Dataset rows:
□ □ □ □ □ □ □
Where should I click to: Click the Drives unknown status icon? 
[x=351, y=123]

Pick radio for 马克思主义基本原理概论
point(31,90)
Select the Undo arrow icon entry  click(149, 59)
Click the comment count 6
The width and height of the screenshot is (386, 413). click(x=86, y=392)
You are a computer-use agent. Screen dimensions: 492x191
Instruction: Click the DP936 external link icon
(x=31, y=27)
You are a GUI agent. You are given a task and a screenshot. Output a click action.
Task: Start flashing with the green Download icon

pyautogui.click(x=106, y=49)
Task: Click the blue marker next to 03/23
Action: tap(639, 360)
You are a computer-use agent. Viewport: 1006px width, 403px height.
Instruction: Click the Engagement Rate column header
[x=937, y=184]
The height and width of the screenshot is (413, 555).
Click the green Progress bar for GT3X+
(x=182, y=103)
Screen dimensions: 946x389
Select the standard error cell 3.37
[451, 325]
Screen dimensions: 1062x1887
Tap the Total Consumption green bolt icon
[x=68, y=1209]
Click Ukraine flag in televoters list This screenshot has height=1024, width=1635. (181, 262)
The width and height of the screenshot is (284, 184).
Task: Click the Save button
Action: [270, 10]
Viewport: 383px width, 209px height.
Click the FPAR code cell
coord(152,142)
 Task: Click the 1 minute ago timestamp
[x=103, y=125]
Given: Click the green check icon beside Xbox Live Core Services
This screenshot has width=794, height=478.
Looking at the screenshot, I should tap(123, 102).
□ □ □ □ □ □ □
Work instructions:
Can you copy every line of the listing above word for word, with nothing changed or left out?

Response for this exercise:
Where should I click to: Click the Drives unknown status icon? 
[x=351, y=123]

Pick radio for 马克思主义基本原理概论
point(31,90)
Select the Undo arrow icon entry  click(149, 59)
Click the comment count 6
The width and height of the screenshot is (386, 413). click(x=86, y=392)
You are a computer-use agent. Screen dimensions: 492x191
Instruction: Click the DP936 external link icon
(x=31, y=27)
You are a GUI agent. You are given a task and a screenshot. Output a click action.
Task: Start flashing with the green Download icon

pyautogui.click(x=106, y=49)
Task: Click the blue marker next to 03/23
Action: tap(639, 360)
You are a computer-use agent. Viewport: 1006px width, 403px height.
Instruction: Click the Engagement Rate column header
[x=937, y=184]
The height and width of the screenshot is (413, 555).
Click the green Progress bar for GT3X+
(x=182, y=103)
Screen dimensions: 946x389
Select the standard error cell 3.37
[451, 325]
Screen dimensions: 1062x1887
Tap the Total Consumption green bolt icon
[x=68, y=1209]
Click Ukraine flag in televoters list This screenshot has height=1024, width=1635. (181, 262)
The width and height of the screenshot is (284, 184).
Task: Click the Save button
Action: [270, 10]
Viewport: 383px width, 209px height.
Click the FPAR code cell
coord(152,142)
 Task: Click the 1 minute ago timestamp
[x=103, y=125]
Given: Click the green check icon beside Xbox Live Core Services
This screenshot has width=794, height=478.
Looking at the screenshot, I should tap(123, 102).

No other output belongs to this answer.